You're saying that old PC133, PC2100, PC2700 RAM is cheaper in
equivalent size/stick than today's cheapest RAM?
What's your price on a new 1 gig PC133, PC2100, PC2700 stick?
At 02:16 PM 1/19/2010, Tony Duell wrote:
There is, however, no requirement to keep on upgrading
the OS and
applications AFAIK. If the machine was fast enough to do your word
processing, spreadsheets, whatever when it was new, it should be the same
speed today, if you run the same software.
But that's rarely the case. People like to *use* their computer.
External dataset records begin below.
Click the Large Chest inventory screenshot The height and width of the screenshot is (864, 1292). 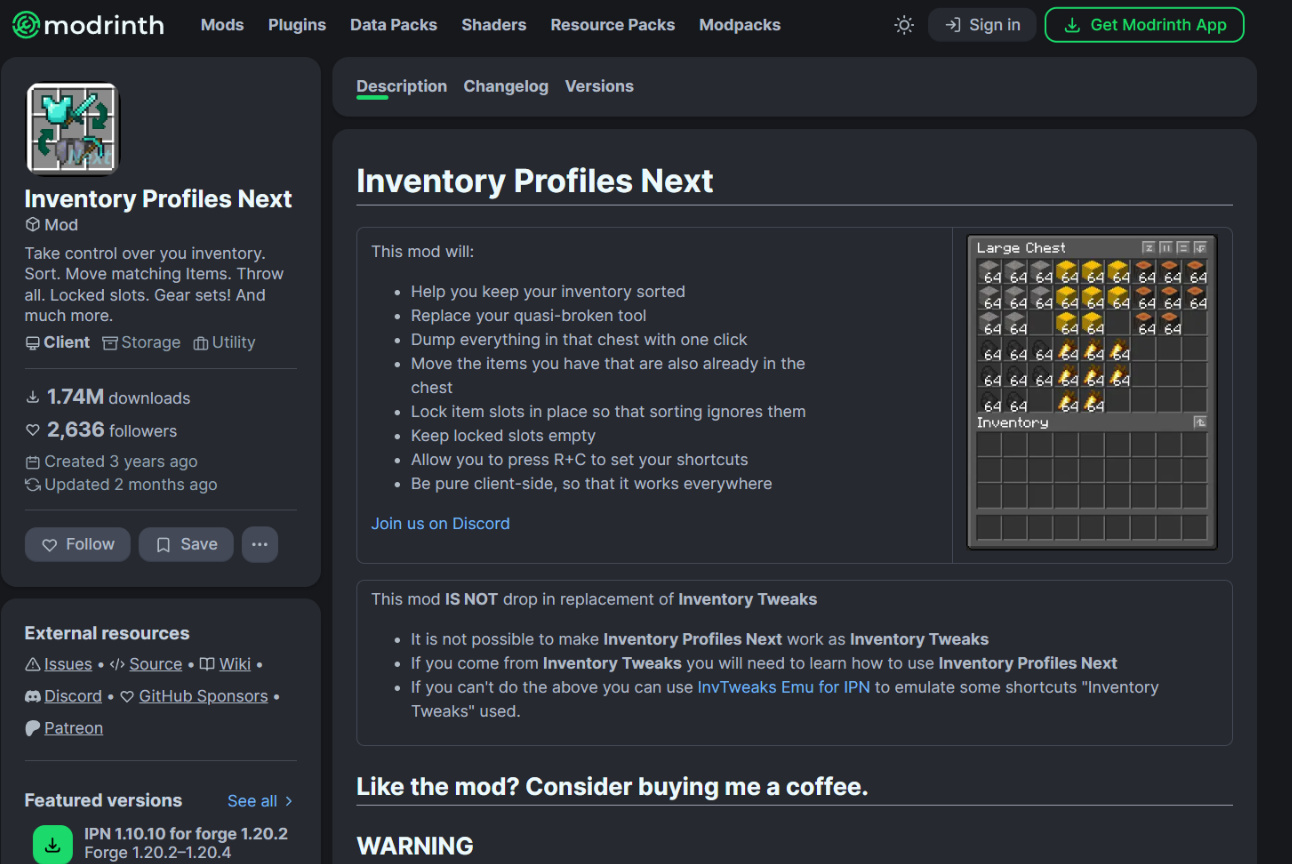tap(1092, 392)
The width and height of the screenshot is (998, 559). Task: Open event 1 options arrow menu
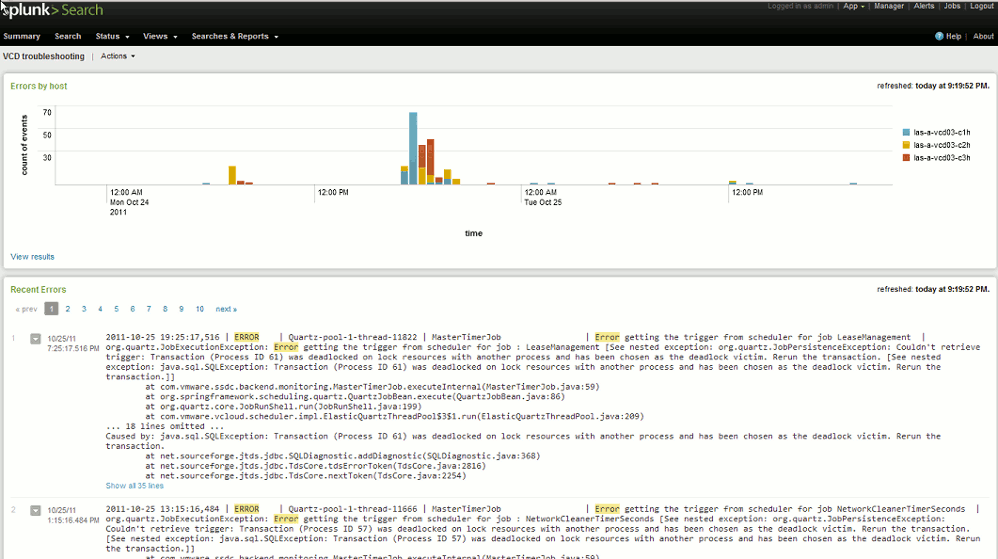(x=36, y=339)
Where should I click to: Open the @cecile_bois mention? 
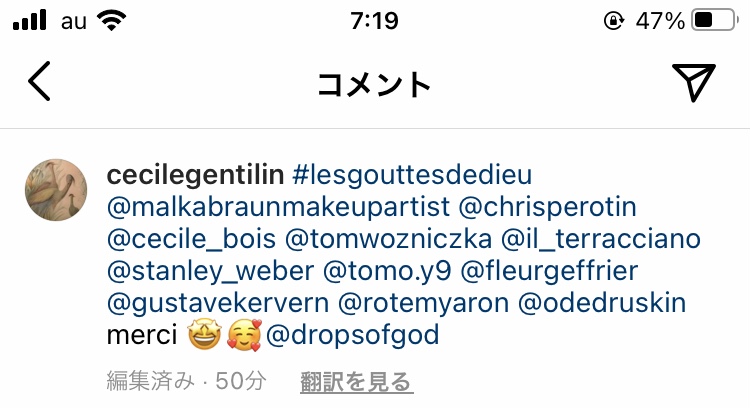191,239
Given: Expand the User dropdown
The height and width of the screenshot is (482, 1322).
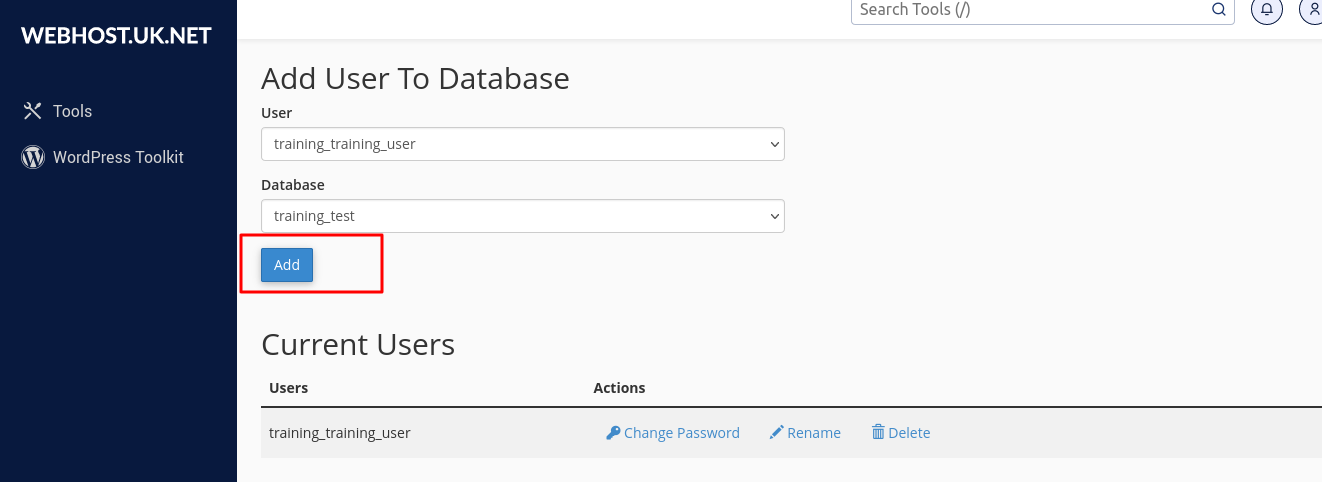Looking at the screenshot, I should click(522, 144).
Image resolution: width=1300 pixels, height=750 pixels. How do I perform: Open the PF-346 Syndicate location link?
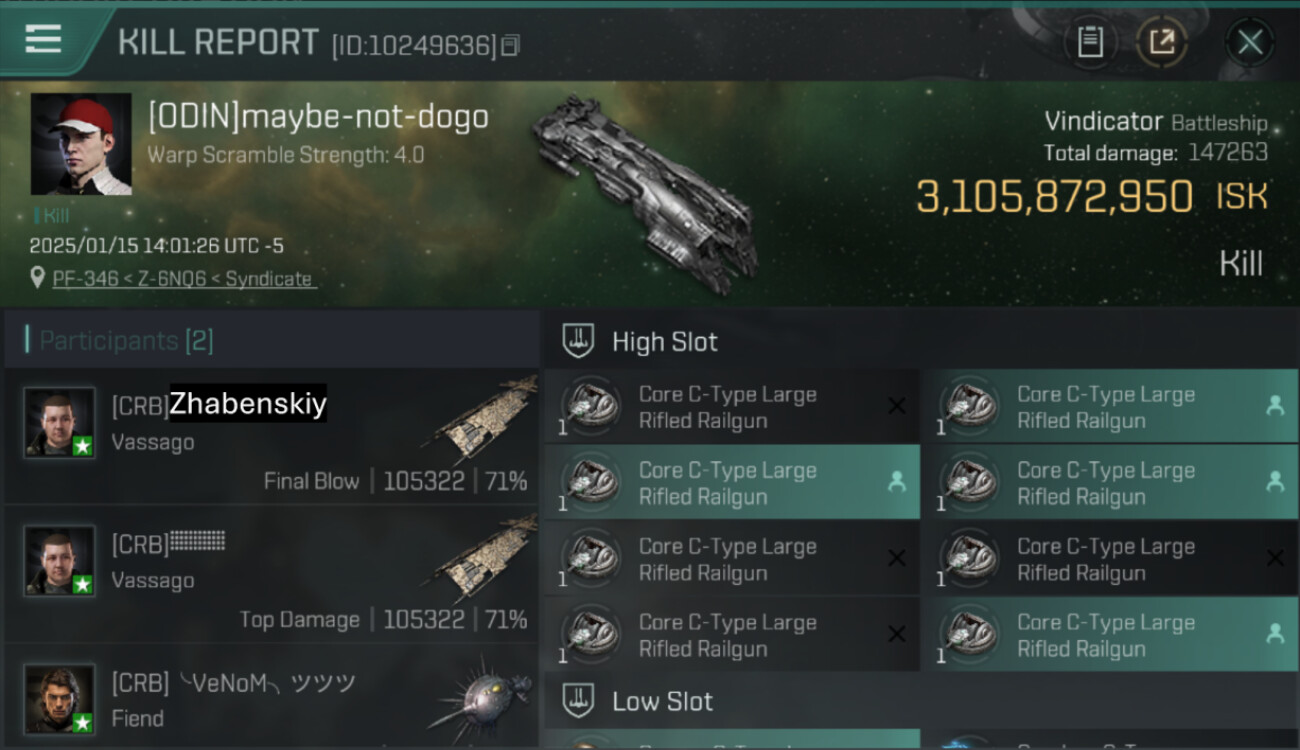[182, 279]
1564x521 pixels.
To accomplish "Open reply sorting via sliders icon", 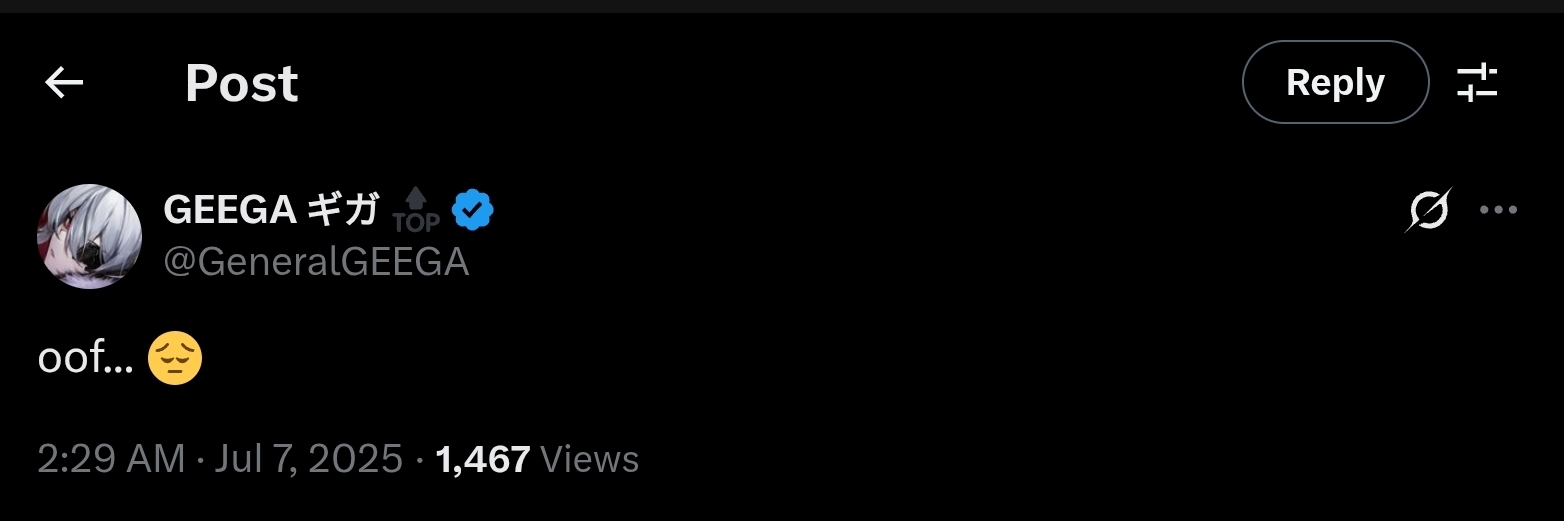I will pyautogui.click(x=1476, y=82).
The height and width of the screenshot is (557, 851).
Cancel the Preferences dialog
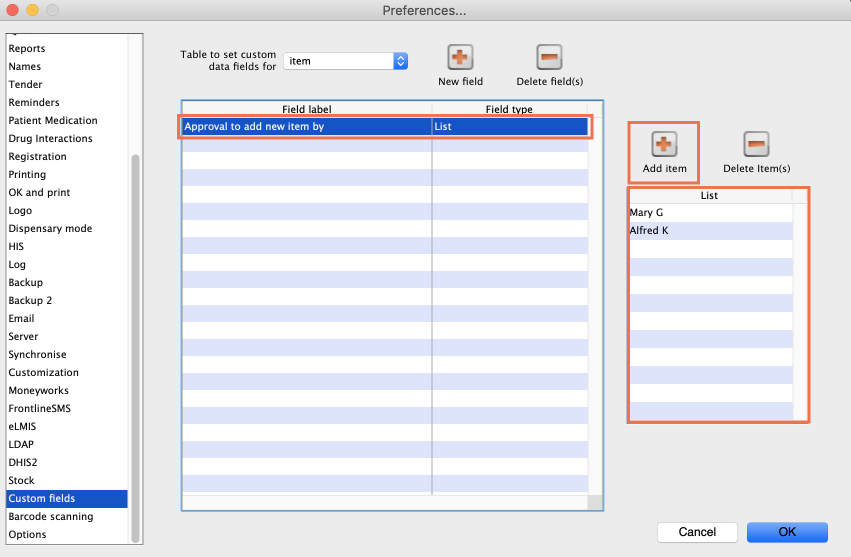(x=697, y=532)
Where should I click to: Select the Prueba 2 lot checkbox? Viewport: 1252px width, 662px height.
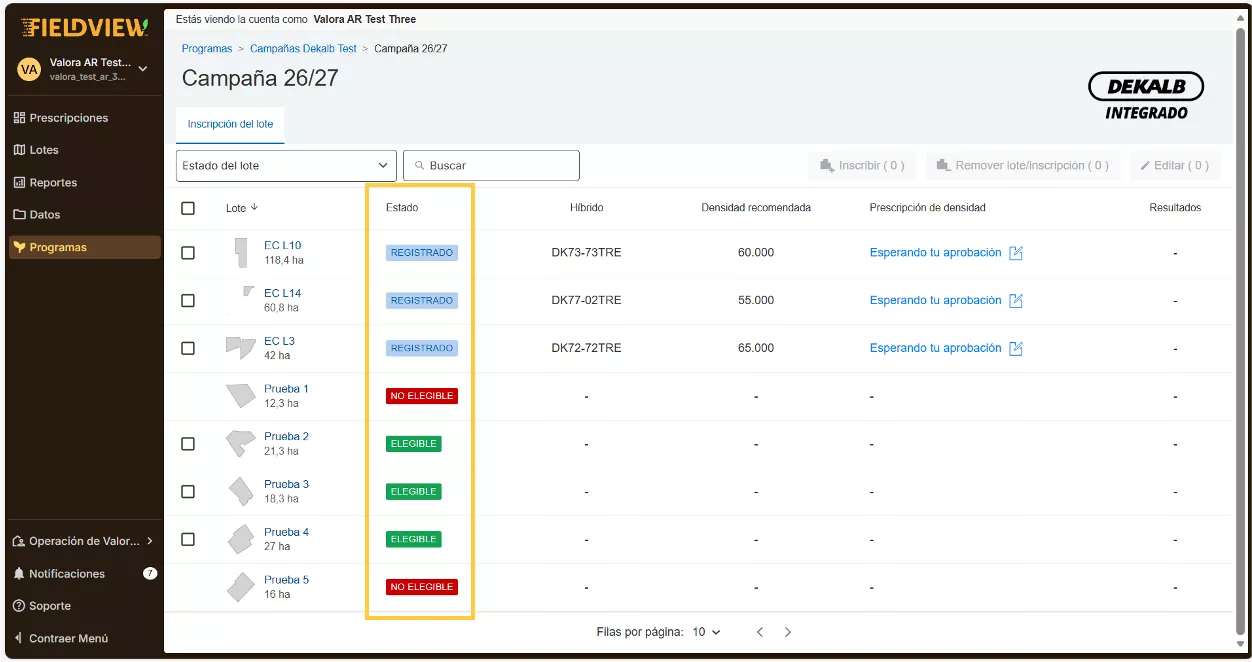point(188,444)
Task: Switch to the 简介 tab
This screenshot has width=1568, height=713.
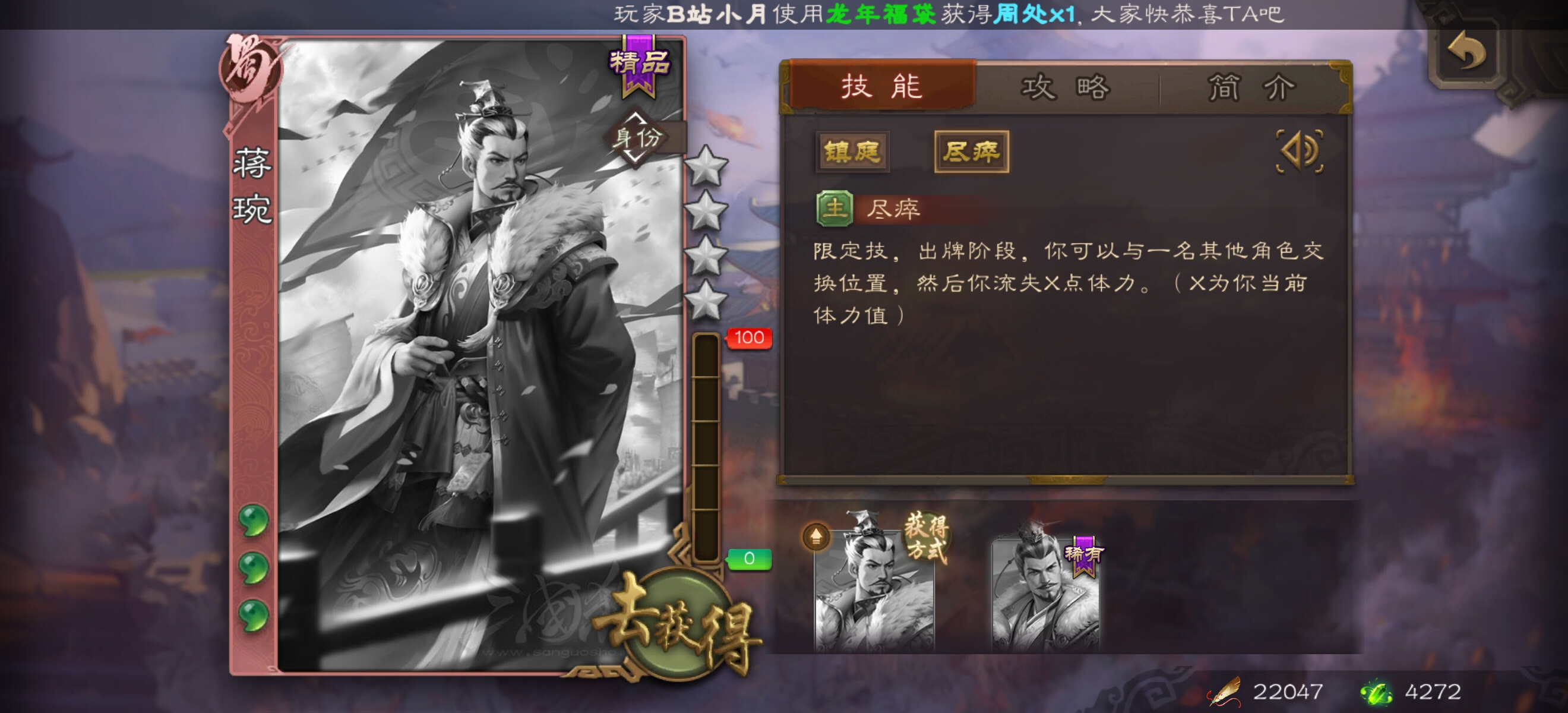Action: (1251, 87)
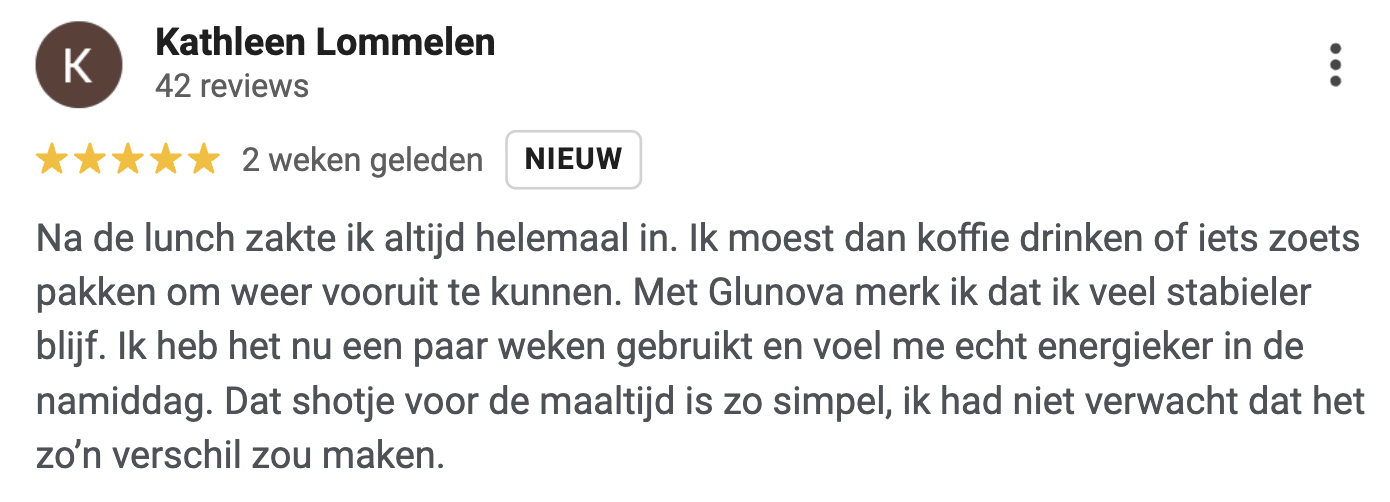
Task: Click the "NIEUW" badge
Action: (573, 160)
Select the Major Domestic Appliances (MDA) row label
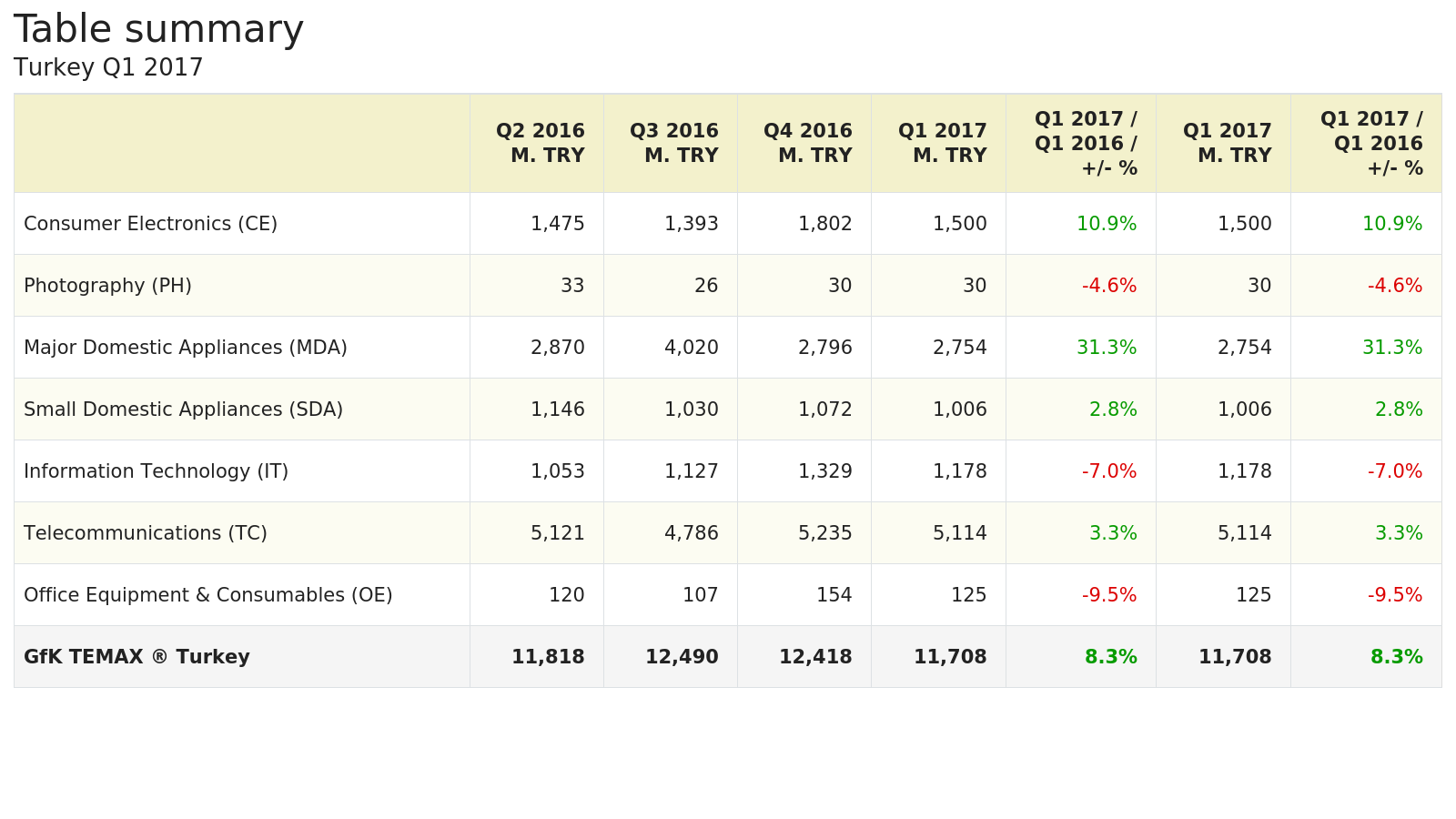 [x=186, y=348]
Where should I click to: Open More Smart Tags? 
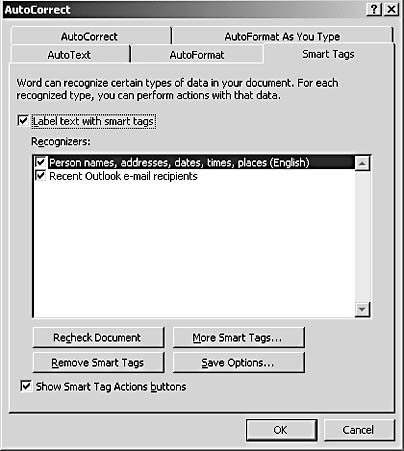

They buy or download new software for it. They buy new gizmos that
run on startup. Malware gets worse, requiring new countermeasures.
Then Microsoft sends them patches.
This seems like a tautology to me: "If they never change their computer,
it'll stay the same."
If my desires never changed, I'd still be drinking chocolate milk with my lunch.
The problem comes, of course, when you want to
interchange files with
other people who have upgraded. There is no backwards compatibility.
That's another reason I keep well away from proprietary software...
Office 2007 easily saves in older formats.